On lyric poetry:

Thinking in love with coherence

I have been spending my day reading Jan Zwicky. The following is an excerpt from an interview with Zwicky made by Jay Ruzesky in 2008.

from “The Details: An Interview with Jan Zwicky”:

… lyric poetry, interests me a lot. And if it’s OK to shift the focus a little, I can try to say something about lyric thought and expression (whatever the medium).

  • Since I am myself working cross genres, i.e. writing literary essays on visual art, I find Zwicky’s crossing of genres very attractive & attractive, and also very much in line with my own experience.

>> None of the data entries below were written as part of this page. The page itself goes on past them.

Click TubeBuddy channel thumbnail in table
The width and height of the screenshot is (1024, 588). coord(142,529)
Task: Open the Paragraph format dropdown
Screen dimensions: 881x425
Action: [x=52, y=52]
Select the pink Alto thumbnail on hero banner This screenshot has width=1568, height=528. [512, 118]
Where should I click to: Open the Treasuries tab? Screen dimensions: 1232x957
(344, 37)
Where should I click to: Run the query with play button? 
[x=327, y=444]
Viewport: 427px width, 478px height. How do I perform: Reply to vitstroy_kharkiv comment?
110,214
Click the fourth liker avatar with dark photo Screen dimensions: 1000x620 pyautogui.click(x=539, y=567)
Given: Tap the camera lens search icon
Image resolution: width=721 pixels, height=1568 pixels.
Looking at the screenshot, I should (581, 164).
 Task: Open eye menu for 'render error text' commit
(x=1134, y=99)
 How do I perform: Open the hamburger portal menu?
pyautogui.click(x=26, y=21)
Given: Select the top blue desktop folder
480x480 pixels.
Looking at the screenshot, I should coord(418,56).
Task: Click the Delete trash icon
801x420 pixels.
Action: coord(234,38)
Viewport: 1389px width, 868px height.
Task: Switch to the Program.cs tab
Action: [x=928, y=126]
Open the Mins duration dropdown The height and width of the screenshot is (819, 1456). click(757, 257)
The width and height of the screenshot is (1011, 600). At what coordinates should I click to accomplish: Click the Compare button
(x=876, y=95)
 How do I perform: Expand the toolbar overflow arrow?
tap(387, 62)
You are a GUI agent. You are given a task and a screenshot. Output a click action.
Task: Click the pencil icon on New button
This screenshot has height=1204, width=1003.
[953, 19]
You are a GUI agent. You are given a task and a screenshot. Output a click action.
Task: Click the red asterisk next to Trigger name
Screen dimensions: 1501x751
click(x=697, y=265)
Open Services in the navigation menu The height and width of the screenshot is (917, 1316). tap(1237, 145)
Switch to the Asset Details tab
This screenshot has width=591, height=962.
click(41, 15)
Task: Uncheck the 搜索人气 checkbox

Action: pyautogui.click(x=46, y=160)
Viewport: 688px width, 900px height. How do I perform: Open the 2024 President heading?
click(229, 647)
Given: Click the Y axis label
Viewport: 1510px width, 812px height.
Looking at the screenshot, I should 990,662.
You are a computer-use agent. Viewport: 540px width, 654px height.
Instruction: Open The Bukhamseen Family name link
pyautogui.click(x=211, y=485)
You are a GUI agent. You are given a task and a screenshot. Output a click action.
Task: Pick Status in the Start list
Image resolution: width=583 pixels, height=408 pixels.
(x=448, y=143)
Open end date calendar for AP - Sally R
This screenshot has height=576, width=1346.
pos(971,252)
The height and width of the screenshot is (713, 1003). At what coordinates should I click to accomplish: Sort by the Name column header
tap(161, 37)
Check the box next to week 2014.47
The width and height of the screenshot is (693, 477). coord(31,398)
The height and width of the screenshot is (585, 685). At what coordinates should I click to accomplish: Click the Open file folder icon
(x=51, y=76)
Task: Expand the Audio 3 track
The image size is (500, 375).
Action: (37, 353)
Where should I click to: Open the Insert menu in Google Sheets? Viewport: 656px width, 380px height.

The word ‘lyric’ in English comes from the Greek word for lyre and so its lineage involves music. Music clearly means, but it doesn’t mean the same way as language does. Music’s meaning is a function of resonance and resonance involves a kind of integrity. Think of a chord, say. The chord is what it is because of the multiply resonant relations that the individual tones have to one another. If you remove one of the tones, or alter it just slightly — like turning an E natural into an E flat — you fundamentally change the nature of the whole. A perfectly tuned chord, we might say, is coherent. And that, I think, is the basis of what we mean by lyric thought: it’s thinking in love with coherence. It seeks understanding by finding coherence, and it strives for coherence — resonant integrity — in expression.

  • To get a better sense of the world, to grasp a larger meaning – to understand more, we need metaphors, symbols and parallels, we need a poetic kind of philosophy, we need writers like Zwicky, who can say things like:  lyric thought is thinking in love with coherence. 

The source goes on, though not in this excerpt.